■ THE PROBLEM ■
Write out each entry again. Keep every word exactly as it is.

Content starts

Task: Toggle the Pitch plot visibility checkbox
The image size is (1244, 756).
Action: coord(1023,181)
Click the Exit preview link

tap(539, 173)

Content ends

■ RESULT FOR THIS EXERCISE ■
Task: Toggle the Pitch plot visibility checkbox
The image size is (1244, 756).
Action: coord(1023,181)
Click the Exit preview link

tap(539, 173)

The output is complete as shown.